**Written instruction:** Which lines of the records contain the string "message"? Return each of them in full, treating case as significant.

**Record excerpts:**
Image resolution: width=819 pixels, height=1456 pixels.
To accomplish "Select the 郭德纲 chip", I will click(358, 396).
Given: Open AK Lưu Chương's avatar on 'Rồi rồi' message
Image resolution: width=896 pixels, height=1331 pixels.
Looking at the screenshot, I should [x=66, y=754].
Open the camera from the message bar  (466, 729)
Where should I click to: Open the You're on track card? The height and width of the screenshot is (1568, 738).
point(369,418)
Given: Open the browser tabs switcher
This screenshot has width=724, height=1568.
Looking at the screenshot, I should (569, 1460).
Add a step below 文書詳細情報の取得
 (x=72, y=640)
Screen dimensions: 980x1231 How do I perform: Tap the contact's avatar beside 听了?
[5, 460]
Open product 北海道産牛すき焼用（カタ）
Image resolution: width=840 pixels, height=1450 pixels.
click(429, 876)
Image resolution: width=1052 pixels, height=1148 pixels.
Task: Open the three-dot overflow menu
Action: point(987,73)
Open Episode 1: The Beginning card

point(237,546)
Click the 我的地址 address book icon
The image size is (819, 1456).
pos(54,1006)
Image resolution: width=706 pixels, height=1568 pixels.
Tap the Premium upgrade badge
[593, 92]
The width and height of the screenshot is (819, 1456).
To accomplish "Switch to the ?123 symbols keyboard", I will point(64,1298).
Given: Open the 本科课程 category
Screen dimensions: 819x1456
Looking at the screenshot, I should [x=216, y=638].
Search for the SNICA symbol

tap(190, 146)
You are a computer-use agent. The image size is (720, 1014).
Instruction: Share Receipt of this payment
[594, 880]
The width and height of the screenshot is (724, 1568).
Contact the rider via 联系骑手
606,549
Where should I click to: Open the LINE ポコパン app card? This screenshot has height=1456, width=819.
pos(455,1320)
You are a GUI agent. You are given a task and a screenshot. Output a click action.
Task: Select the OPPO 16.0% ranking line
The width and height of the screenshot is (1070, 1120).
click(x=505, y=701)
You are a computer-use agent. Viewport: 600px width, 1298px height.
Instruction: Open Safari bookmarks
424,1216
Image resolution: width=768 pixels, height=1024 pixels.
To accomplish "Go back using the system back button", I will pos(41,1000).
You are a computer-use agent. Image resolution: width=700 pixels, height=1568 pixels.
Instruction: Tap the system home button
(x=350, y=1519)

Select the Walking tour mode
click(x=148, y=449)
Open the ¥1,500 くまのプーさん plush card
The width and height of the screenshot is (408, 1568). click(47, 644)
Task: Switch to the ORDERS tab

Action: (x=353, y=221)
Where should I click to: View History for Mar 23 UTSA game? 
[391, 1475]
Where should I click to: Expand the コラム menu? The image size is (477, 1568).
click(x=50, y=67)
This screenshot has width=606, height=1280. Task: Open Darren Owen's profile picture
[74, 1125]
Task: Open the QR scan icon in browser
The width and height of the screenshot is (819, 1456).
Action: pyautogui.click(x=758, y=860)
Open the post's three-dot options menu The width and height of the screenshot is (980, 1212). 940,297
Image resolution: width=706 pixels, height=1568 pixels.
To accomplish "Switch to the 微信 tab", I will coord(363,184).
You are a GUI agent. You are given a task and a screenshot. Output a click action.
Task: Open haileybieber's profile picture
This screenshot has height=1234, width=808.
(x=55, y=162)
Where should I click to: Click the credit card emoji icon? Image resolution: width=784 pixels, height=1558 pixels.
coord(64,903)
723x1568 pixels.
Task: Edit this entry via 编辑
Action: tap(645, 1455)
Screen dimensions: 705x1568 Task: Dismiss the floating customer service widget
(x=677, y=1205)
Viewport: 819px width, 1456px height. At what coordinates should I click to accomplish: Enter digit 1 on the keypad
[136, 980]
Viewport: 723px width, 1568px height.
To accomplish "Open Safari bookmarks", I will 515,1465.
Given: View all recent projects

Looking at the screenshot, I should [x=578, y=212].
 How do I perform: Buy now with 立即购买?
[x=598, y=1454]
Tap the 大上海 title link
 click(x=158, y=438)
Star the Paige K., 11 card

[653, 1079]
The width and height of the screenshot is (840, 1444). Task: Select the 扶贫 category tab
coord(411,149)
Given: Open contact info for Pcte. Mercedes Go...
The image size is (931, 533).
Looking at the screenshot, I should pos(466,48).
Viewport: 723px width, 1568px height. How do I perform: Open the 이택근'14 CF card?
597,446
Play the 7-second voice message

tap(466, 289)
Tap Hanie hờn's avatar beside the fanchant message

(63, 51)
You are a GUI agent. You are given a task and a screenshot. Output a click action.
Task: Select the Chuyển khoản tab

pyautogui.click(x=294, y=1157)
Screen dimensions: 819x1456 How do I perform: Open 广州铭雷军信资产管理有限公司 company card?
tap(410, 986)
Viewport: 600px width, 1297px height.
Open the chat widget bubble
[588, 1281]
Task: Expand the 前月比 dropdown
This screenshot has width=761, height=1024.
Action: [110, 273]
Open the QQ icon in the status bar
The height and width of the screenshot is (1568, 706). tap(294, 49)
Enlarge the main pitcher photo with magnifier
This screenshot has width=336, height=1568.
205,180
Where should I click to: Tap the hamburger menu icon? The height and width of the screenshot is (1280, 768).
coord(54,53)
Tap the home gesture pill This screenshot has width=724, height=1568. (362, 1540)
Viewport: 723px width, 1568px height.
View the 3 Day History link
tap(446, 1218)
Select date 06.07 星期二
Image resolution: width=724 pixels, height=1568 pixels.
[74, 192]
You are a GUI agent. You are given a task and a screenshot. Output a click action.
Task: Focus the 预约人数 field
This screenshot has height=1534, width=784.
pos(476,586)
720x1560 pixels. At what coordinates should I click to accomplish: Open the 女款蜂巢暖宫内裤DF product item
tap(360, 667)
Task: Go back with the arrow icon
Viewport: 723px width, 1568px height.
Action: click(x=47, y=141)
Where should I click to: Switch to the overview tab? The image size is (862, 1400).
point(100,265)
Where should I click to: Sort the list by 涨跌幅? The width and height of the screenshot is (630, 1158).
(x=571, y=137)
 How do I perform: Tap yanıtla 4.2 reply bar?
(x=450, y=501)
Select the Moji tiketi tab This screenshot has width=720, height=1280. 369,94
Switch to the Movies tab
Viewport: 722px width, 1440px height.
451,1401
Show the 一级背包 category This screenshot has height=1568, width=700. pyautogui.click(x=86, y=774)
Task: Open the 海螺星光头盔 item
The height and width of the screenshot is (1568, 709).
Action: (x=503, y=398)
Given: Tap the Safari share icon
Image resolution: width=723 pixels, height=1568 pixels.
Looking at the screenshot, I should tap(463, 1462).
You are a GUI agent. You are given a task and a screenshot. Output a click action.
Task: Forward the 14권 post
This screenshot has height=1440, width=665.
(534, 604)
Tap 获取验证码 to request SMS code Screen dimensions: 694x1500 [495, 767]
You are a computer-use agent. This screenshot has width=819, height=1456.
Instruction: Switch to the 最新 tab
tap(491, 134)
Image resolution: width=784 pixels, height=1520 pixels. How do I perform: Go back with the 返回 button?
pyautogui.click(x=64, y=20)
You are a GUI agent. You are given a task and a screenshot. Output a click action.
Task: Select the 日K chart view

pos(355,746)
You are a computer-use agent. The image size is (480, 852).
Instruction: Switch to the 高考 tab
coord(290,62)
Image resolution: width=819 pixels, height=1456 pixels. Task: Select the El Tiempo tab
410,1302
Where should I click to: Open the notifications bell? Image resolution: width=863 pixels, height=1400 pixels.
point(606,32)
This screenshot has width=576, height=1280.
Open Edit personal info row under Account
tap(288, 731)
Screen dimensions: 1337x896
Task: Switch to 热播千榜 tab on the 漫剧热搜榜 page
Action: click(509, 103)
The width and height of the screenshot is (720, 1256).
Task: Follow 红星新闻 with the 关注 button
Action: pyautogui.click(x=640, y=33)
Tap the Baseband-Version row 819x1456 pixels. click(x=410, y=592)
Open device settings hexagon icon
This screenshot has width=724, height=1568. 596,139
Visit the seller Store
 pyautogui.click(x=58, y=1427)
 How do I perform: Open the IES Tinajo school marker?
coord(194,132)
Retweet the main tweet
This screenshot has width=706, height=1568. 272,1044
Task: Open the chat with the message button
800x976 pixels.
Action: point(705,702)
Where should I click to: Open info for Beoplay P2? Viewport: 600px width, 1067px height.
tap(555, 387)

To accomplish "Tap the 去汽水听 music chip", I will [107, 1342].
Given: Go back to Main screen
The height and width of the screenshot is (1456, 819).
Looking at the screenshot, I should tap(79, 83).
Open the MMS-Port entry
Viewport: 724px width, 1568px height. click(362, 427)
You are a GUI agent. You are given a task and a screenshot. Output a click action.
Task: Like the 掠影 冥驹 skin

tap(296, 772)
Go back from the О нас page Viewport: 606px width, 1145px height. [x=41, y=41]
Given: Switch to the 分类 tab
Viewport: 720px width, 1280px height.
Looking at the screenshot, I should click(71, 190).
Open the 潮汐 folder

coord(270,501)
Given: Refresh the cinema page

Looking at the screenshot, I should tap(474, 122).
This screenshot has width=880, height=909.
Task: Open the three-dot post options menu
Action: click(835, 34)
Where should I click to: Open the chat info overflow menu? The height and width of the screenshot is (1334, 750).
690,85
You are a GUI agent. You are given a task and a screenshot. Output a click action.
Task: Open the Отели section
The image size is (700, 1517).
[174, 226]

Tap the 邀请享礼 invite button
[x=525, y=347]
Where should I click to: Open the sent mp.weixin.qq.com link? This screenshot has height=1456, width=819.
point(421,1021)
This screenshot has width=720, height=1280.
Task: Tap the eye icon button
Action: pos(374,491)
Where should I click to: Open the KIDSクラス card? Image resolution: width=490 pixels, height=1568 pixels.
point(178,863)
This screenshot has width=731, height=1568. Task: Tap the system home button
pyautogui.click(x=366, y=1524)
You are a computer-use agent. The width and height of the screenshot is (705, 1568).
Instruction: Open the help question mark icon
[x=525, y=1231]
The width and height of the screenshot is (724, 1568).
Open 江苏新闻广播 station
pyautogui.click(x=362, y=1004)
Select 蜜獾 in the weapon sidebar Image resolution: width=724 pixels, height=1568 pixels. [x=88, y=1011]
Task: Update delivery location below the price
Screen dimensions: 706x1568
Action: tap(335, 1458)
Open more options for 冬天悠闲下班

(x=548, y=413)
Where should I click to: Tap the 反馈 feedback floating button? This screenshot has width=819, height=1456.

**Answer in full:**
Given: Open AK Lưu Chương's avatar on 'Rồi rồi' message
Open the camera from the message bar  (466, 729)
Play the 7-second voice message
Tap Hanie hờn's avatar beside the fanchant message
Task: Open the chat with the message button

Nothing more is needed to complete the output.